Try it: Each line in the entries below that holds the string "Task" is to be listed.

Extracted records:
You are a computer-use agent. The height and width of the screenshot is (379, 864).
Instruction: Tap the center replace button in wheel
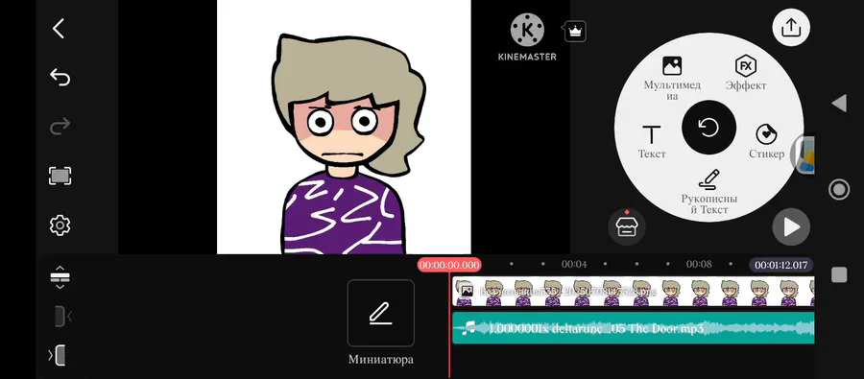[x=708, y=128]
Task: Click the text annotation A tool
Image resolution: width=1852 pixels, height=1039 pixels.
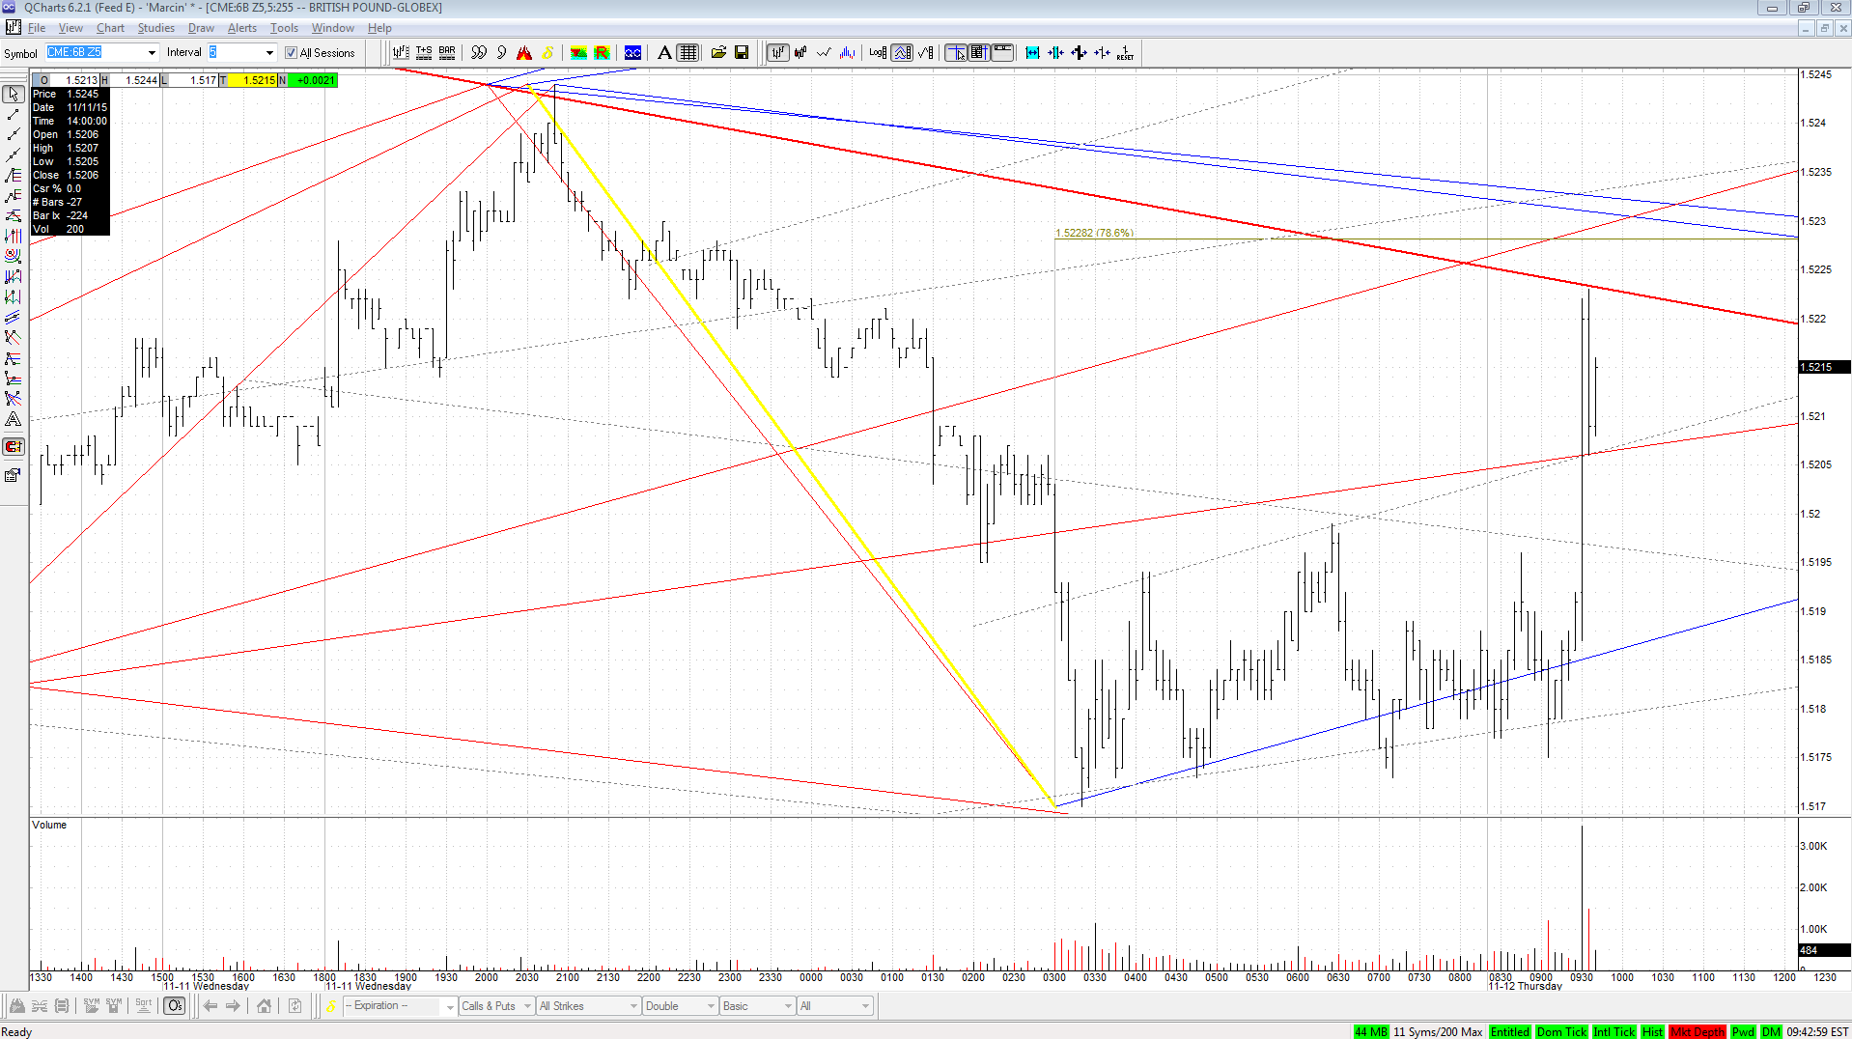Action: pyautogui.click(x=664, y=52)
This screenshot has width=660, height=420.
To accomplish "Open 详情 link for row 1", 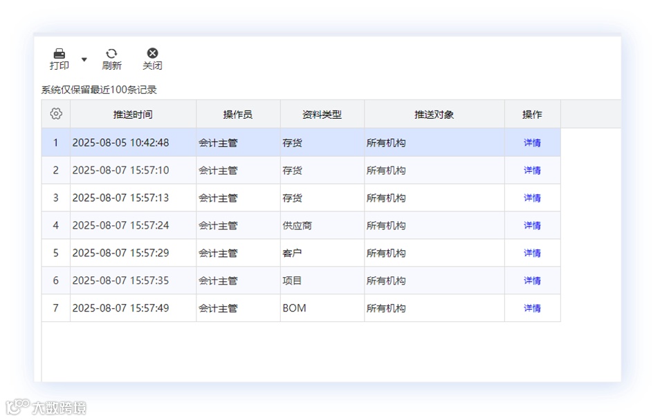I will 532,143.
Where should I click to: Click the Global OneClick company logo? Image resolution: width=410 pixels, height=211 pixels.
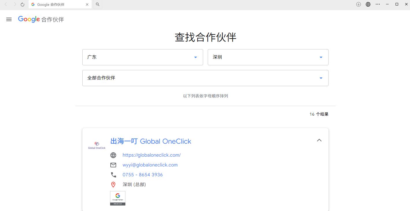coord(97,145)
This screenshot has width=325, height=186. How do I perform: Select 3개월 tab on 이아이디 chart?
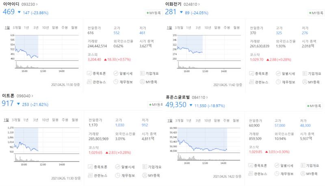17,28
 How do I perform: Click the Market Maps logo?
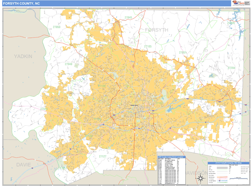(237, 3)
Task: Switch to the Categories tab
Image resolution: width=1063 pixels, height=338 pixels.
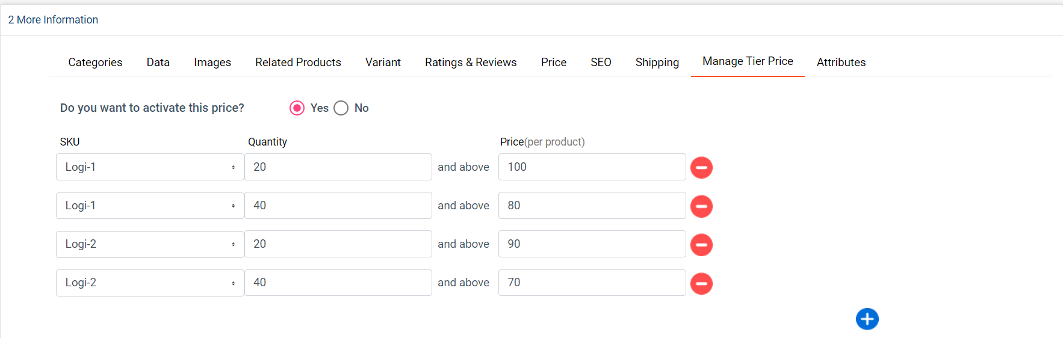Action: 95,62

Expected output:
Task: Click the text annotation A tool
Task: Switch to the Categories tab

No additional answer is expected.